> _TASK DESCRIPTION_:
Give every entry again, word for word.

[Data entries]
--------------------------------------------------
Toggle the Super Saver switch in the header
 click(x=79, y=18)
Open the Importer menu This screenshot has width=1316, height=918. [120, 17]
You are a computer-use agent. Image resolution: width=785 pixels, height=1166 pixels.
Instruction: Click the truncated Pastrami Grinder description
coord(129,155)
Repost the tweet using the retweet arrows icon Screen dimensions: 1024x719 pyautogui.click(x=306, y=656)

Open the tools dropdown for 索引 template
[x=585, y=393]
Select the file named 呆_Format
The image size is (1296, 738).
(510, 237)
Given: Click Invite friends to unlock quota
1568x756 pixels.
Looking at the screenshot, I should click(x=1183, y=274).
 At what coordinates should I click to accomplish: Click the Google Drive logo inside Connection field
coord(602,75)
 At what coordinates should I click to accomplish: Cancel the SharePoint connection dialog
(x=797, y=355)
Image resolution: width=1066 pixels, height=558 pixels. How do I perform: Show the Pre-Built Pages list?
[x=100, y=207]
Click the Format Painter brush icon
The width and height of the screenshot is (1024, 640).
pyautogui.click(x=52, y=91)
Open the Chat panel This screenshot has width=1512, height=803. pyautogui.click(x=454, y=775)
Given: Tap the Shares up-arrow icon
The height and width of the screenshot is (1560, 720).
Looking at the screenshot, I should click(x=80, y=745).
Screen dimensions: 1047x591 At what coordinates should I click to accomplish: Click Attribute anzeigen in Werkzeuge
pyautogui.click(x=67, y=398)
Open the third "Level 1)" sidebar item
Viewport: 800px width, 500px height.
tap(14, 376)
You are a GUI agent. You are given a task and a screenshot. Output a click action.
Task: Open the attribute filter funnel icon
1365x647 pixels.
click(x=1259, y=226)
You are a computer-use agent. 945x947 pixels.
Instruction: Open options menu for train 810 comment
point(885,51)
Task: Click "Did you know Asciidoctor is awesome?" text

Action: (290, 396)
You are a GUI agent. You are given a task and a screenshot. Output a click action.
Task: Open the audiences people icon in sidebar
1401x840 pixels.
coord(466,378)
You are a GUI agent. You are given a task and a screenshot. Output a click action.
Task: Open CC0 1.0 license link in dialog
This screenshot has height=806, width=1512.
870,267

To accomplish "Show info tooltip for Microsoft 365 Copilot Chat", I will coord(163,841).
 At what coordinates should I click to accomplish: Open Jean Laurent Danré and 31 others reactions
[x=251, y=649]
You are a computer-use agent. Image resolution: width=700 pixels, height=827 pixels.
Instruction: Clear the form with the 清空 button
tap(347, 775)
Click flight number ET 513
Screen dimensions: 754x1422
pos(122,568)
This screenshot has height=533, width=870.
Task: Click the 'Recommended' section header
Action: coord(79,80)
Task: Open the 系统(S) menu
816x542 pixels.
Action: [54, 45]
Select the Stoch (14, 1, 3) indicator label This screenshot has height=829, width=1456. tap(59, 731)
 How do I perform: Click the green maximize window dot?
--------------------------------------------------
> _WRITTEN REPLY_:
Toggle the Super Saver switch in the header
 click(x=79, y=18)
Open the Importer menu This screenshot has width=1316, height=918. [120, 17]
You are a computer-use agent. Image resolution: width=785 pixels, height=1166 pixels.
Instruction: Click the truncated Pastrami Grinder description
coord(129,155)
Repost the tweet using the retweet arrows icon Screen dimensions: 1024x719 pyautogui.click(x=306, y=656)

Open the tools dropdown for 索引 template
[x=585, y=393]
Select the file named 呆_Format
The image size is (1296, 738).
(510, 237)
Given: Click Invite friends to unlock quota
1568x756 pixels.
Looking at the screenshot, I should click(x=1183, y=274).
 At what coordinates should I click to accomplish: Click the Google Drive logo inside Connection field
coord(602,75)
 At what coordinates should I click to accomplish: Cancel the SharePoint connection dialog
(x=797, y=355)
Image resolution: width=1066 pixels, height=558 pixels. How do I perform: Show the Pre-Built Pages list?
[x=100, y=207]
Click the Format Painter brush icon
The width and height of the screenshot is (1024, 640).
pyautogui.click(x=52, y=91)
Open the Chat panel This screenshot has width=1512, height=803. pyautogui.click(x=454, y=775)
Given: Tap the Shares up-arrow icon
The height and width of the screenshot is (1560, 720).
Looking at the screenshot, I should click(x=80, y=745).
Screen dimensions: 1047x591 At what coordinates should I click to accomplish: Click Attribute anzeigen in Werkzeuge
pyautogui.click(x=67, y=398)
Open the third "Level 1)" sidebar item
Viewport: 800px width, 500px height.
tap(14, 376)
You are a GUI agent. You are given a task and a screenshot. Output a click action.
Task: Open the attribute filter funnel icon
1365x647 pixels.
click(x=1259, y=226)
You are a computer-use agent. 945x947 pixels.
Instruction: Open options menu for train 810 comment
point(885,51)
Task: Click "Did you know Asciidoctor is awesome?" text

Action: (290, 396)
You are a GUI agent. You are given a task and a screenshot. Output a click action.
Task: Open the audiences people icon in sidebar
1401x840 pixels.
coord(466,378)
You are a GUI agent. You are given a task and a screenshot. Output a click action.
Task: Open CC0 1.0 license link in dialog
This screenshot has height=806, width=1512.
870,267

To accomplish "Show info tooltip for Microsoft 365 Copilot Chat", I will coord(163,841).
 At what coordinates should I click to accomplish: Open Jean Laurent Danré and 31 others reactions
[x=251, y=649]
You are a computer-use agent. Image resolution: width=700 pixels, height=827 pixels.
Instruction: Clear the form with the 清空 button
tap(347, 775)
Click flight number ET 513
Screen dimensions: 754x1422
pos(122,568)
This screenshot has height=533, width=870.
Task: Click the 'Recommended' section header
Action: coord(79,80)
Task: Open the 系统(S) menu
816x542 pixels.
Action: [54, 45]
Select the Stoch (14, 1, 3) indicator label This screenshot has height=829, width=1456. tap(59, 731)
 How do I perform: Click the green maximize window dot?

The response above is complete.